The Jews measure this through the law. The 613 Commandments, the 613 Mitzvoth. The 248 positive commandments and the 365 negative commandments; if you were going to be judged by a code, that was quite a code. There were people who would judge. There were courts and there were scribes and Pharisees. Paul knew all of this. Paul was raised in this and he was esteemed in all of this.
Then Paul received the revelation of the better way. “So we, too, have put our faith in Christ Jesus that we may be justified by faith in Christ and not by the works of the law, because by the works of the law no one will be justified.”
By his interpretation of the law, Simon judged the woman a sinner. She was way down on his totem pole. He, a Pharisee, was having Jesus, the “next big thing,” the “Flavor of the Month,” over for dinner. Simon’s star was ascending. He was seeing and being seen by all the right people. He had kept the law since a young child. Simon was living right. He thought he was on top of the world and in all the right ways, he was.
But with Jesus at the table, everything had changed. Paul says it this way to the Galatians, “I have been crucified with Christ and I no longer live, but Christ lives in me. The life I now live in the body, I live by faith in the Son of God, who loved me and gave himself for me.” Jesus didn’t give himself for those with the best marks in the law. God in Christ knew the people who needed him most were those in the most difficulty, those who owed 500 denarii.
Those who owed fifty couldn’t save themselves though. It’s just that those who are in worse shape will love the redeemer more.
That’s the issue here. We have laws. We have lots of laws. They can be called benchmarks or standards or goals or outcome projections. They will end up as judgements. We face them every day and we will be judged worthy or unworthy.
In God’s law, we have all fallen short of the mark. We all sin. We are unworthy of the salvation freely offered through the life, work, death, and resurrection of our Lord Jesus. Yet, in God’s economics, as the children of God, though we are unworthy, we are saved. God loves us so much, that even if we think we have done enough, we haven’t, we can’t, and his grace is sufficient.
This takes me back to Simon and the sinful woman. Simon the Pharisee serves the Church and the Law, but he forgets the simplest principles of hospitality, water, oil, and greeting. The sinful woman brings these and the tears of shame knowing she’s not worthy, or is it tears of joy knowing that while she is not worthy, she is yet at the feet of her Lord.
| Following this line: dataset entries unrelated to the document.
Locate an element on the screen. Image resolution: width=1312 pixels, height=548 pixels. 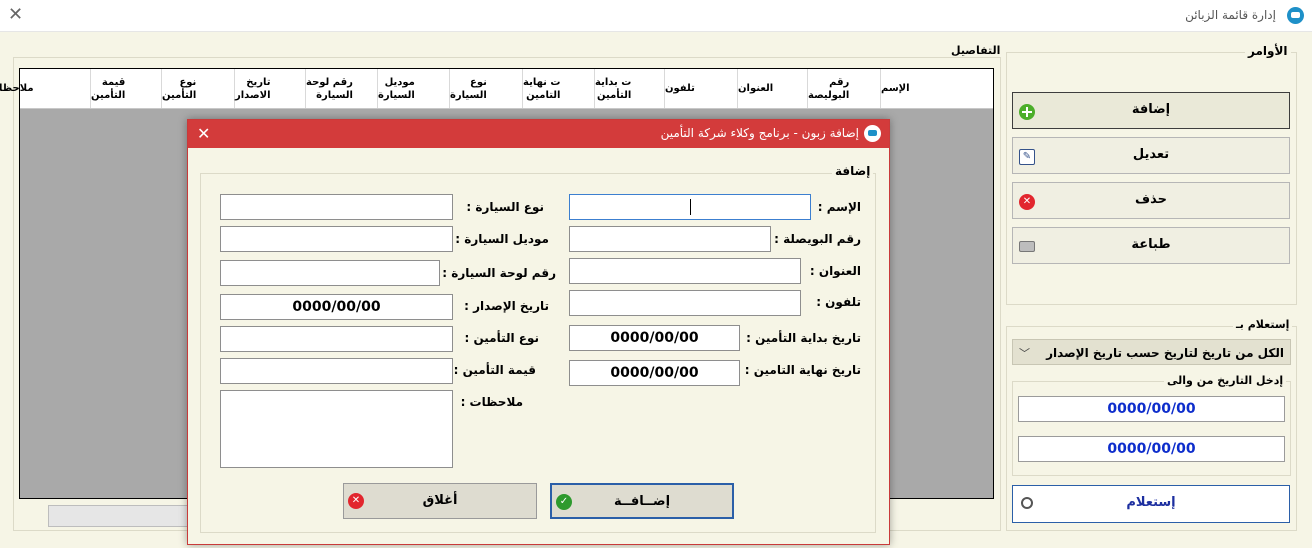
add-button-label: إضافة is located at coordinates (1151, 110).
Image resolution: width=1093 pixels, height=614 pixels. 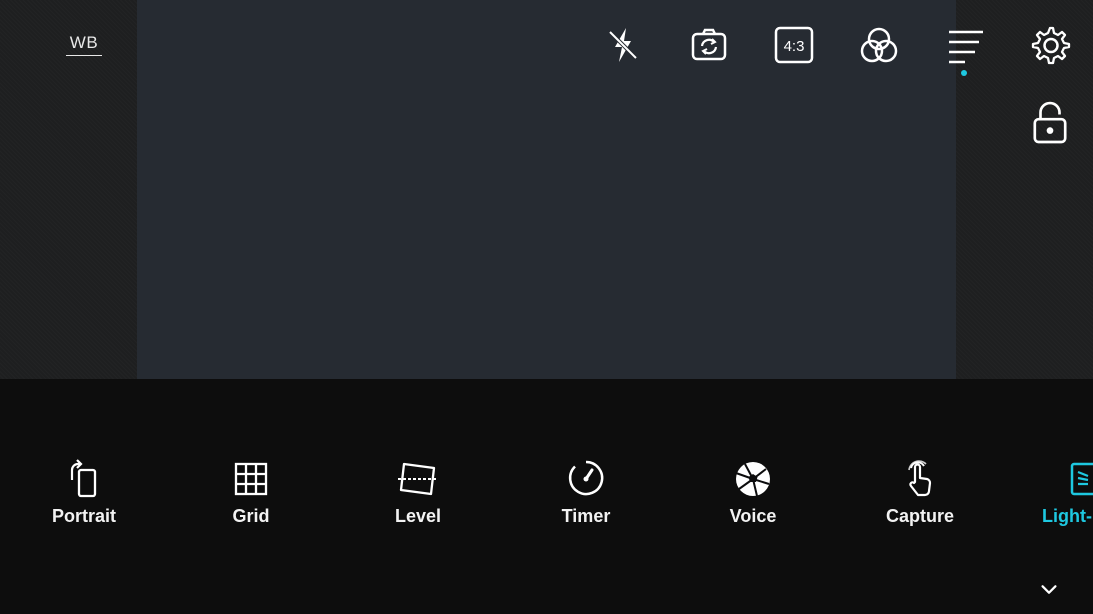 What do you see at coordinates (920, 478) in the screenshot?
I see `touch-capture-icon` at bounding box center [920, 478].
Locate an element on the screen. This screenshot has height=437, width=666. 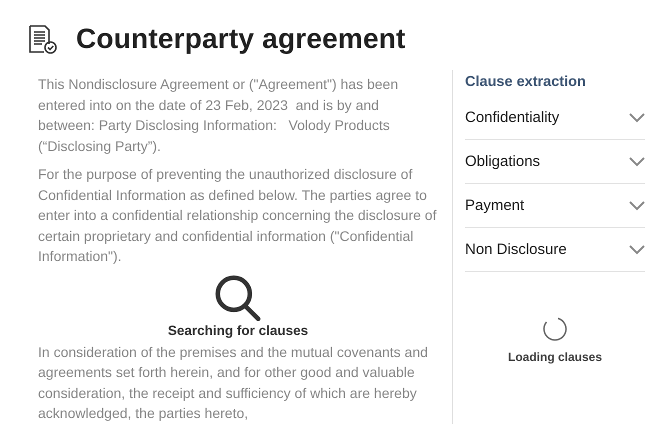
paragraph: In consideration of the premises and the mutual covenants and agreements set forth herein, and for other good and valuable consideration, the receipt and sufficiency of which are hereby acknowledged, the parties hereto, is located at coordinates (234, 382).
Scripture doesn’t say. But this question makes me wonder this riddle, in our reading is Simon the fifty denarii sinner or is he the 500 denarii sinner? It also makes me wonder which I am. But in truth, all the answer to that riddle will show us is how grateful we should be when the moneylender forgives our debt.
In the end our response to this question must be to be like response of the sinful woman. Seek the feet of Christ and serve him where he is, for there is forgiveness. Not because we are worthy, because we are never going to be. Our human condition will forever keep us from that.